***** Quoted text *****

2007-05-08 Thread Brent Meeker

[EMAIL PROTECTED] wrote:
 
 
 On May 8, 3:56 pm, Brent Meeker [EMAIL PROTECTED] wrote:
 [EMAIL PROTECTED] wrote:
 
 'The Laws of Physics'  don't refer to human notions (they certainly
 are not regarded that way by scientists
 They are by the scientists I know.
 
 The *knowledge* we have of the laws of physics are human notions.  But
 the laws of physics *per se* are not.  

All the laws of physics we know of, or ever will know of, are.

See other post.  Think computer
 science and information.  Our concepts are information and so is
 reality.  

How do you know what reality is?

So in the case of useful concepts there has to be a partial
 match between the information content of the concepts and the
 information content of reality.  This means we can infer properties
 about reality from our concepts.  The distinction between map and
 territory is not absolute.  A simulated hurricane for instance, has
 *some* of the exact same *information content* as a real hurricane.

But some is not all.  The hurricane embodies the information of our fluid 
dynamic model of a hurricane plus a whole lot more.

 
 
 - the whole notion of an
 objective reality would have be thrown out the window if we thought
 that there were no objective laws of physics since as mentioned,

True.  But ask yourself why you think there is an objective reality, as opposed 
to being a brain in a vat or a simulation in a computer or a number in a UD?  
It's not because you perceive reality directly.

*****

● **Exercise instructions**:
- a) Can you sum up the thread in two sentences?
- b) Will you transcribe the part of the thread that begins at the words "The *knowledge* we" and stops after "know of, are."?
Rely only on the thread for what follows.

***** Dataset excerpts *****

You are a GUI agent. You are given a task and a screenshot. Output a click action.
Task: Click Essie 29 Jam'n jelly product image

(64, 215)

*****
***** Dataset excerpts *****

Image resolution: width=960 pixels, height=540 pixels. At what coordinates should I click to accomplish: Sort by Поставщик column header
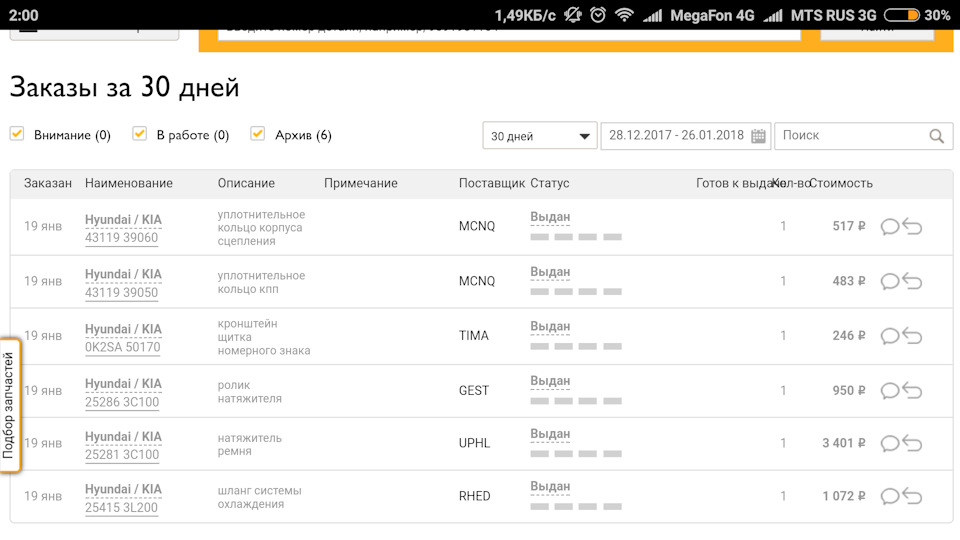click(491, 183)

*****

● **Written answers**:
- a) The exchange debates whether the laws of physics are human notions: one side holds that our knowledge of those laws is human but the laws themselves are not, while the other replies that all the laws we know or ever will know are human notions. The first side argues that concepts and reality are both information, so a simulated hurricane shares some of a real one's information content, and the reply counters that a real hurricane holds a whole lot more than our fluid dynamic model and that belief in an objective reality does not come from perceiving it directly.

- b)
The *knowledge* we have of the laws of physics are human notions.  But
 the laws of physics *per se* are not.  

All the laws of physics we know of, or ever will know of, are.